Task to carry out ->
Which lines of the material below contain the word "accomplish", with case counting? Select and copy each of them.

Extracted material ->
====

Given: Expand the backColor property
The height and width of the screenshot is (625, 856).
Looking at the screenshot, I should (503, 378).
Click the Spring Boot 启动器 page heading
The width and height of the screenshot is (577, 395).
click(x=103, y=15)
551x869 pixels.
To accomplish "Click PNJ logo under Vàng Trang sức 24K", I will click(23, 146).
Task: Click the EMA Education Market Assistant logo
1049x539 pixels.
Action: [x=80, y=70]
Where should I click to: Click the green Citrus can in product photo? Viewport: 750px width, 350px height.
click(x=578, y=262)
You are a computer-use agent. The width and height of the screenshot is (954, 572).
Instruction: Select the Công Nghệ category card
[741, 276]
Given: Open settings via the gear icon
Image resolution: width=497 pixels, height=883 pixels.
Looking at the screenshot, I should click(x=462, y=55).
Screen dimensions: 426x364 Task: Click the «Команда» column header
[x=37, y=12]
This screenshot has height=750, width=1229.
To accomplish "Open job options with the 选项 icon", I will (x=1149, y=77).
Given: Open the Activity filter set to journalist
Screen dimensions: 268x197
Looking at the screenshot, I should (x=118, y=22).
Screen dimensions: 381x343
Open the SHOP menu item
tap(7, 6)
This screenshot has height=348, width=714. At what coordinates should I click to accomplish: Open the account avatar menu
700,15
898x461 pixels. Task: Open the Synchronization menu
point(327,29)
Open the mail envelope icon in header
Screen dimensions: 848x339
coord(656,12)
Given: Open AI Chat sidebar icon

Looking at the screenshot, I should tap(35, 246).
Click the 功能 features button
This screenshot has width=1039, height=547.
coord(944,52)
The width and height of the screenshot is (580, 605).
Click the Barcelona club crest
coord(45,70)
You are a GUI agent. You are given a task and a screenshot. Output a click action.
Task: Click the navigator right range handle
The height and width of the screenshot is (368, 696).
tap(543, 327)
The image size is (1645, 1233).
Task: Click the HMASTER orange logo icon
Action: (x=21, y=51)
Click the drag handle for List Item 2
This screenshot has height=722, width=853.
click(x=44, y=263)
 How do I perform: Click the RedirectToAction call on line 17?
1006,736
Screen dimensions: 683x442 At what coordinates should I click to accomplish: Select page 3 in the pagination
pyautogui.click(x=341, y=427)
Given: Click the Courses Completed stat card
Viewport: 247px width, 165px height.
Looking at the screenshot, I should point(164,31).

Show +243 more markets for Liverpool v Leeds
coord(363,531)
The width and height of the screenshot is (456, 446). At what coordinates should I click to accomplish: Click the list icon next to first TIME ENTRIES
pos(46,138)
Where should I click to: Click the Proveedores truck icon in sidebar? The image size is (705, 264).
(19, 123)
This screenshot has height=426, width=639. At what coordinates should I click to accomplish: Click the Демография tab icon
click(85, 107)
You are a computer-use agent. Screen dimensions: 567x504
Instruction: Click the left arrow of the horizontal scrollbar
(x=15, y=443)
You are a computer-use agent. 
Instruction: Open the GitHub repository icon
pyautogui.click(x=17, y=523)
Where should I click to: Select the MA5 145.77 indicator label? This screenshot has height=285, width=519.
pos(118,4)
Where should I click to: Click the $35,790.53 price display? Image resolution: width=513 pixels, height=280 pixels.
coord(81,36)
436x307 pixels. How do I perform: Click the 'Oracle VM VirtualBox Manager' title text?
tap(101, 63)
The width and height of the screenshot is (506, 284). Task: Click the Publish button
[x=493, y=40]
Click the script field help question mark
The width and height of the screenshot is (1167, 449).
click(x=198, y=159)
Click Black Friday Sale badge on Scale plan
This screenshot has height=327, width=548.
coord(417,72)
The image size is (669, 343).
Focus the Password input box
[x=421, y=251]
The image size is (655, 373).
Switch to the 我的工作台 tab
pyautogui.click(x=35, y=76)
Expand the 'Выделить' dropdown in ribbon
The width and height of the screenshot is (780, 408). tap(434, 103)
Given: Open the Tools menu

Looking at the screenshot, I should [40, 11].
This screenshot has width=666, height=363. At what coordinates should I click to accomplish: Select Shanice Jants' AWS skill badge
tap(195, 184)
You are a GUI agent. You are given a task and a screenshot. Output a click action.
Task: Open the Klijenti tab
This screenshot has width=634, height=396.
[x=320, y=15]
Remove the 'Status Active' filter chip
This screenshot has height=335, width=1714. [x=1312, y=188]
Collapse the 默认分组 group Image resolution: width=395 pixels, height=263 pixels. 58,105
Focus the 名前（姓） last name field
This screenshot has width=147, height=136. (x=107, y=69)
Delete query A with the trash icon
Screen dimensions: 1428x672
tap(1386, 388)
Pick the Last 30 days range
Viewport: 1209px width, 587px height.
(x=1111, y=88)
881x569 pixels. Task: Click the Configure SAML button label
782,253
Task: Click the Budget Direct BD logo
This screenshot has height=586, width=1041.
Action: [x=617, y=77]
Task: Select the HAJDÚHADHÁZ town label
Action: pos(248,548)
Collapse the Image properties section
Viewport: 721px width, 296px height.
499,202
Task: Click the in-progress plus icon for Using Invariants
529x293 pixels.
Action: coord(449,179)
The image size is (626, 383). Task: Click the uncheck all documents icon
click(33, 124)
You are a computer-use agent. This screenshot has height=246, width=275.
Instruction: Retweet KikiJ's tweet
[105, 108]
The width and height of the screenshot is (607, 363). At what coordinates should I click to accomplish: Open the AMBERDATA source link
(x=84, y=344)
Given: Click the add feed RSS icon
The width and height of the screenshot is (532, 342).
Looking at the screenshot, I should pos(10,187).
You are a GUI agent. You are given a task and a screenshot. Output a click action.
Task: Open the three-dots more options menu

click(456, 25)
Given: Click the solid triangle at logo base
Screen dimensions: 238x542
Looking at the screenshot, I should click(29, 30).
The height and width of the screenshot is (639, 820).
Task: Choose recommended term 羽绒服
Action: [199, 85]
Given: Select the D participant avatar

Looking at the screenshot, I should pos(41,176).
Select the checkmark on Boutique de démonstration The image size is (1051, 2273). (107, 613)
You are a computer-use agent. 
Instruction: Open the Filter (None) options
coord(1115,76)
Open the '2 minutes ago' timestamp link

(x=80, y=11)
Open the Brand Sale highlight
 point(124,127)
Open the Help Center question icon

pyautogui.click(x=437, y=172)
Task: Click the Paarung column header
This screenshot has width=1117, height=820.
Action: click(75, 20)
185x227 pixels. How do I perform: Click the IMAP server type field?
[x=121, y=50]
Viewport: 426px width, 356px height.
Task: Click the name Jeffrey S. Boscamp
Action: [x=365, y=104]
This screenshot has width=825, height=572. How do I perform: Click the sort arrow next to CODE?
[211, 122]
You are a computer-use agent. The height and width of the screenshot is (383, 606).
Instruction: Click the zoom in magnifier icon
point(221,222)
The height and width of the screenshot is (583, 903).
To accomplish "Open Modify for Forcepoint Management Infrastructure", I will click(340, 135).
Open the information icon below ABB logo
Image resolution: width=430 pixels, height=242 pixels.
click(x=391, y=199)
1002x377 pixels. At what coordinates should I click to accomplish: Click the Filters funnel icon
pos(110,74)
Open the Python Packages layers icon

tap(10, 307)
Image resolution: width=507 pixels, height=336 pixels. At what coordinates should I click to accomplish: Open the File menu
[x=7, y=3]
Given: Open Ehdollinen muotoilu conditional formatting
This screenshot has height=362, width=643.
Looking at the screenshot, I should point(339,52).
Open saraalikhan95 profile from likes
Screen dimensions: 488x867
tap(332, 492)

====

Correct result ->
To accomplish "Click PNJ logo under Vàng Trang sức 24K", I will click(23, 146).
To accomplish "Open job options with the 选项 icon", I will (x=1149, y=77).
This screenshot has height=348, width=714. At what coordinates should I click to accomplish: Open the account avatar menu
Screen dimensions: 683x442 At what coordinates should I click to accomplish: Select page 3 in the pagination
The width and height of the screenshot is (456, 446). At what coordinates should I click to accomplish: Click the list icon next to first TIME ENTRIES
This screenshot has height=426, width=639. At what coordinates should I click to accomplish: Click the Демография tab icon
This screenshot has width=666, height=363. At what coordinates should I click to accomplish: Select Shanice Jants' AWS skill badge
The width and height of the screenshot is (607, 363). At what coordinates should I click to accomplish: Open the AMBERDATA source link
To accomplish "Open Modify for Forcepoint Management Infrastructure", I will click(340, 135).
1002x377 pixels. At what coordinates should I click to accomplish: Click the Filters funnel icon
Image resolution: width=507 pixels, height=336 pixels. At what coordinates should I click to accomplish: Open the File menu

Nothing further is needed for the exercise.